**Page extract:**
>> start

Some scientists also haven’t adjusted to the huge data volumes of modern research, says Boulton. “Research groups are getting petabytes of data but dealing with it as if it were the small volumes of yesteryear,” he says. Good data management doesn’t come cheap — perhaps 1% of the cost of research for large repositories, and up to 10% for small research groups. (The cost comes from employing specialist data scientists, not the storage and backup of the data itself.) But like a sophisticated piece of equipment, data collection should be viewed as part and parcel of doing better science, and data-management techniques should be pre-specified in grant funding, as the US National Science Foundation now requires.
As for how best to make data available to non-specialists, “too many politicians have the illusion that scientific data can be made readily available through an Excel spreadsheet,” says Boulton. In the framing of the report, data need to be not just accessible, but also “intelligible”, so might need to be cast in multiple forms to meet the needs of specialist and lay audiences; “assessable”, so that disclosure of sources, funding, methods and other influences allow audiences to make a judgement of the trustworthiness of claims; and “usable”, meaning that data are accompanied by explanatory metadata. Freedom of Information (FOI or FOIA) requests that don’t produce data to these requirements aren’t good ways of opening up access to research, the report says: “we all know that FOI requests can just produce swamps of data that no one can make head or tail of,” Boulton adds.
Sometimes there are commercial, personal privacy, safety or security reasons for research data to be kept confidential. Even so, these can be overblown. “The economic rationale for tighter control of intellectual property by universities is dubious,” the report says, for example — quoting evidence that early intellectual-property protection may work against longer-term economic benefit.

>> end

**Aim:** According to the article excerpt on research data above, why are Freedom of Information requests a poor way of opening up access to research? Answer in one to three sentences.

**Dataset rows:**
>> start

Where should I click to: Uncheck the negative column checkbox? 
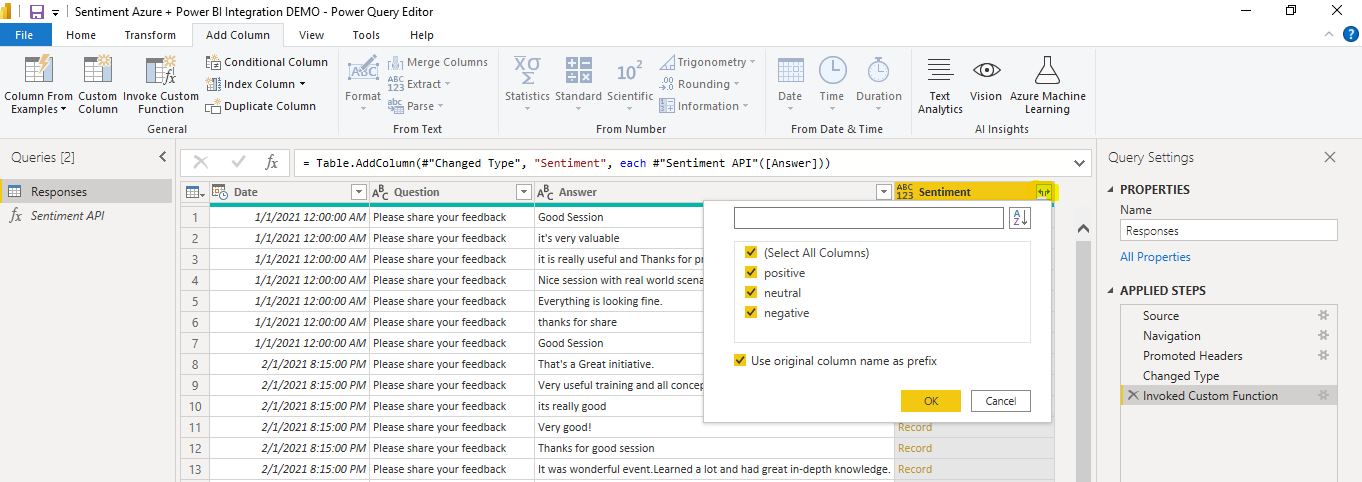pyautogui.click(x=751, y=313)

>> end
>> start

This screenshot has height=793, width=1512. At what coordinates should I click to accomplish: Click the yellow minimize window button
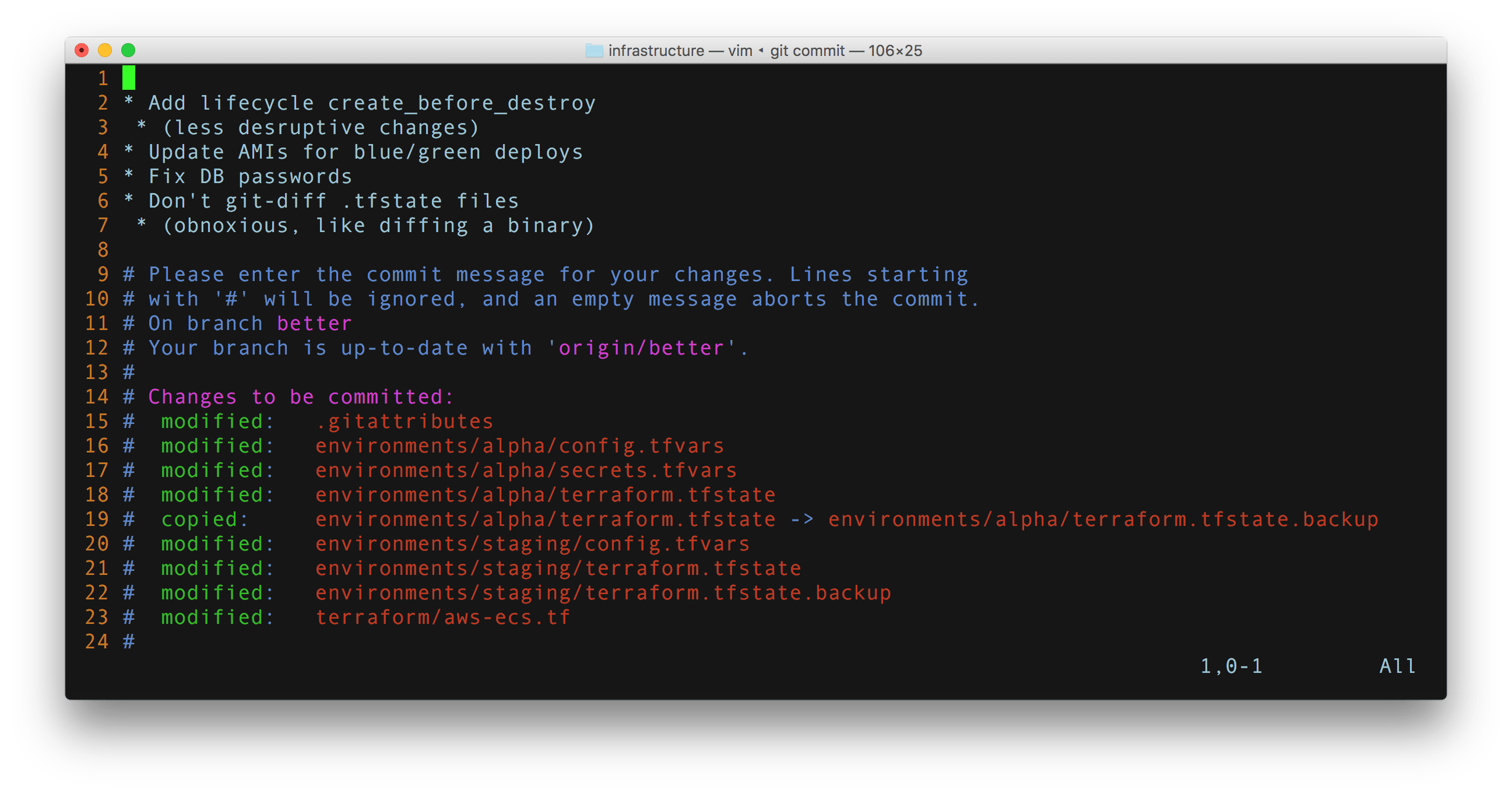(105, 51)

>> end

**Complete output:** The report says such requests often fail to produce data that are intelligible, assessable and usable, which are the requirements it sets for making data accessible. As Boulton puts it, they can yield swamps of data that no one can make head or tail of.